(Pixel coordinate grounding data)

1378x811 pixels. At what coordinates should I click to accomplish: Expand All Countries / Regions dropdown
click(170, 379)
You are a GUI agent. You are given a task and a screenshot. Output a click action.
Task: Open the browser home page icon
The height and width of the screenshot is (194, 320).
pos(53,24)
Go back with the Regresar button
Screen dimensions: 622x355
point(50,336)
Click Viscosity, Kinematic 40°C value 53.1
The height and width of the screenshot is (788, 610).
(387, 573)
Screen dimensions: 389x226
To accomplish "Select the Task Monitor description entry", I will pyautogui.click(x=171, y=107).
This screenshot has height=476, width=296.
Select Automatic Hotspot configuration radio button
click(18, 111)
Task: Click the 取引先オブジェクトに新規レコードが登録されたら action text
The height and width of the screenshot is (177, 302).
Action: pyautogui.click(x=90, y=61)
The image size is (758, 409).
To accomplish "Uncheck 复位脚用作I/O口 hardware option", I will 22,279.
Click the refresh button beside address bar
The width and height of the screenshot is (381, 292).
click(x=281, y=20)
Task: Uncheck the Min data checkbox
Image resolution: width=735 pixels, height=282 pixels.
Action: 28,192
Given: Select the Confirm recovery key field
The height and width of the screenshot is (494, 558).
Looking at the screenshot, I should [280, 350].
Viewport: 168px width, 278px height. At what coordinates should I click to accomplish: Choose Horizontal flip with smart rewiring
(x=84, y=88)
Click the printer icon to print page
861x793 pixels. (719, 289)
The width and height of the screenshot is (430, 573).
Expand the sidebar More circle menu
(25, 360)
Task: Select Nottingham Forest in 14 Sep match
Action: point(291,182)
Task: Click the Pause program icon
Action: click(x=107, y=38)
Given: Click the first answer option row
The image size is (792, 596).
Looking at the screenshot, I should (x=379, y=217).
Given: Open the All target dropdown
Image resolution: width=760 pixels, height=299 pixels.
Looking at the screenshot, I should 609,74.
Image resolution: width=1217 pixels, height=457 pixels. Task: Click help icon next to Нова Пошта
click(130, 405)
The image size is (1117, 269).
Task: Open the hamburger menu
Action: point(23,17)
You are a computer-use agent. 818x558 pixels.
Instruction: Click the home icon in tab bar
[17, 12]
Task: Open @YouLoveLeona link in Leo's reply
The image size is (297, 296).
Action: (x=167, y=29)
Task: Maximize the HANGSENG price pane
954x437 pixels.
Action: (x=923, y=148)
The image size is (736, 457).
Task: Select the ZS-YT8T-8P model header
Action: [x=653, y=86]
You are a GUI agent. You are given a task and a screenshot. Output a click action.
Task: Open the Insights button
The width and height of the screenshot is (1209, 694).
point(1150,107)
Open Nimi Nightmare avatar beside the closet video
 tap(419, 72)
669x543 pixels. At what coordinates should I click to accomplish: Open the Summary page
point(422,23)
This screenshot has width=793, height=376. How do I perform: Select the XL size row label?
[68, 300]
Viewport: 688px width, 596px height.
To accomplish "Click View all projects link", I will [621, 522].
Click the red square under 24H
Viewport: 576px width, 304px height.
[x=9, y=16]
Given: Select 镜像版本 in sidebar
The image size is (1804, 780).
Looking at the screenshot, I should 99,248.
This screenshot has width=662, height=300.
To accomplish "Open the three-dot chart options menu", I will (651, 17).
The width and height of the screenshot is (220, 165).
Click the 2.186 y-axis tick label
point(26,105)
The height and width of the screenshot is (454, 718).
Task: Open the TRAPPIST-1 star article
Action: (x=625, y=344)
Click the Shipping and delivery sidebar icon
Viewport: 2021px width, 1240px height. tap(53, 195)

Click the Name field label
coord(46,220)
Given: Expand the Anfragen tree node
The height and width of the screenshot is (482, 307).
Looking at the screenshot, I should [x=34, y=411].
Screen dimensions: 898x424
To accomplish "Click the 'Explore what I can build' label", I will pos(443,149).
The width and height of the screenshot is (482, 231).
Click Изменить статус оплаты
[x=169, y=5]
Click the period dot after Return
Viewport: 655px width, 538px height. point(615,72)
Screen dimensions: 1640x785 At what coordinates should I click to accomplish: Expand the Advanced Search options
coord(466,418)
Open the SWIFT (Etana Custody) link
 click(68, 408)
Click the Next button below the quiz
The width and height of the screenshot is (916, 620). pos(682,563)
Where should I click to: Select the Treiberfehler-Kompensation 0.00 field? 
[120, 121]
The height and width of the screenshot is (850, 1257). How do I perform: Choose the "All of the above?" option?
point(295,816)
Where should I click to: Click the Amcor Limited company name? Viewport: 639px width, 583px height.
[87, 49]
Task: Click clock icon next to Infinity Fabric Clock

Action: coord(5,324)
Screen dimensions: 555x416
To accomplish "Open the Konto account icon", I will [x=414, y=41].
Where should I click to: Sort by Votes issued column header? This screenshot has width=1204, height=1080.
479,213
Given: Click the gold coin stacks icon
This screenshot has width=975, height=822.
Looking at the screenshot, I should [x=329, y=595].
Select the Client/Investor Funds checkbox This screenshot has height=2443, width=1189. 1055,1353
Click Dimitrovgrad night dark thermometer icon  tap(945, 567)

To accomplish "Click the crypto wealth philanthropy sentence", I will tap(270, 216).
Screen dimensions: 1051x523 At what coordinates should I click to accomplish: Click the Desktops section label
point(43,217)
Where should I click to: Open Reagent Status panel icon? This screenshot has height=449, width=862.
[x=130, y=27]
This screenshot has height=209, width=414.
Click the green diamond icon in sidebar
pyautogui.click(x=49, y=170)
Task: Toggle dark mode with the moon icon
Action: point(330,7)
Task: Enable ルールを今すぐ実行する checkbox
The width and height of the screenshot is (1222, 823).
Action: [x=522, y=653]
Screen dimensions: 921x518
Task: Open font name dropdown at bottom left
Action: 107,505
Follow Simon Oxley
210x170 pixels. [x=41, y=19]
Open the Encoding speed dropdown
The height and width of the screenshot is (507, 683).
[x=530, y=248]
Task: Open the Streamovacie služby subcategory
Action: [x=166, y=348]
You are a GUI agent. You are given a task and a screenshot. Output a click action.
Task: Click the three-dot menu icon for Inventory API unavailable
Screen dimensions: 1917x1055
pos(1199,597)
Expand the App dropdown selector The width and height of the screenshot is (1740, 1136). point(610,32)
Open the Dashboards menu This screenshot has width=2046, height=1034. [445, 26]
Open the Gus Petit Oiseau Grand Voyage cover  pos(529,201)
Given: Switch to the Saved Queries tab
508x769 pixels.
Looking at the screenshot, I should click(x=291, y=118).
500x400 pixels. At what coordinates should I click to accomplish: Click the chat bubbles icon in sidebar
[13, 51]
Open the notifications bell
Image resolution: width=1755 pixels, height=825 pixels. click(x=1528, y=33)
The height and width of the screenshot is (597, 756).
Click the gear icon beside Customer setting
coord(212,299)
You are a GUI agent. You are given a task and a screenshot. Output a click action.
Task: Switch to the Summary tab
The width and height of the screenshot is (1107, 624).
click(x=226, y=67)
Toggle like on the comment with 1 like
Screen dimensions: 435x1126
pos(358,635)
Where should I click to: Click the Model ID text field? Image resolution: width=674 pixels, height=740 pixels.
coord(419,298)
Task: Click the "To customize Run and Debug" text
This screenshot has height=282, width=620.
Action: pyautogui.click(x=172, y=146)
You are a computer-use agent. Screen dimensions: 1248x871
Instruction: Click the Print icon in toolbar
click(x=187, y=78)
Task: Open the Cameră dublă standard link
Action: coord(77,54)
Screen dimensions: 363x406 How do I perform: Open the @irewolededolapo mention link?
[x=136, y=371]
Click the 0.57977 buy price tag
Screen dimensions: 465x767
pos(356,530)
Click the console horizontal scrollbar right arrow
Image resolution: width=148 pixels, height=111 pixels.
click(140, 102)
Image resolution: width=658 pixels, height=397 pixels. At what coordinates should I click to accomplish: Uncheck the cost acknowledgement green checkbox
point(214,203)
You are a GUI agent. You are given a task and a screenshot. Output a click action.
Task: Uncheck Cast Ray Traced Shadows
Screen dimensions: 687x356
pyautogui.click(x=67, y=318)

## What is being asked
Only certain lines are wanted. Please return exactly those from the top of the data through the line with "Task: Open the browser home page icon".

## Solution
1378x811 pixels. At what coordinates should I click to accomplish: Expand All Countries / Regions dropdown
click(170, 379)
You are a GUI agent. You are given a task and a screenshot. Output a click action.
Task: Open the browser home page icon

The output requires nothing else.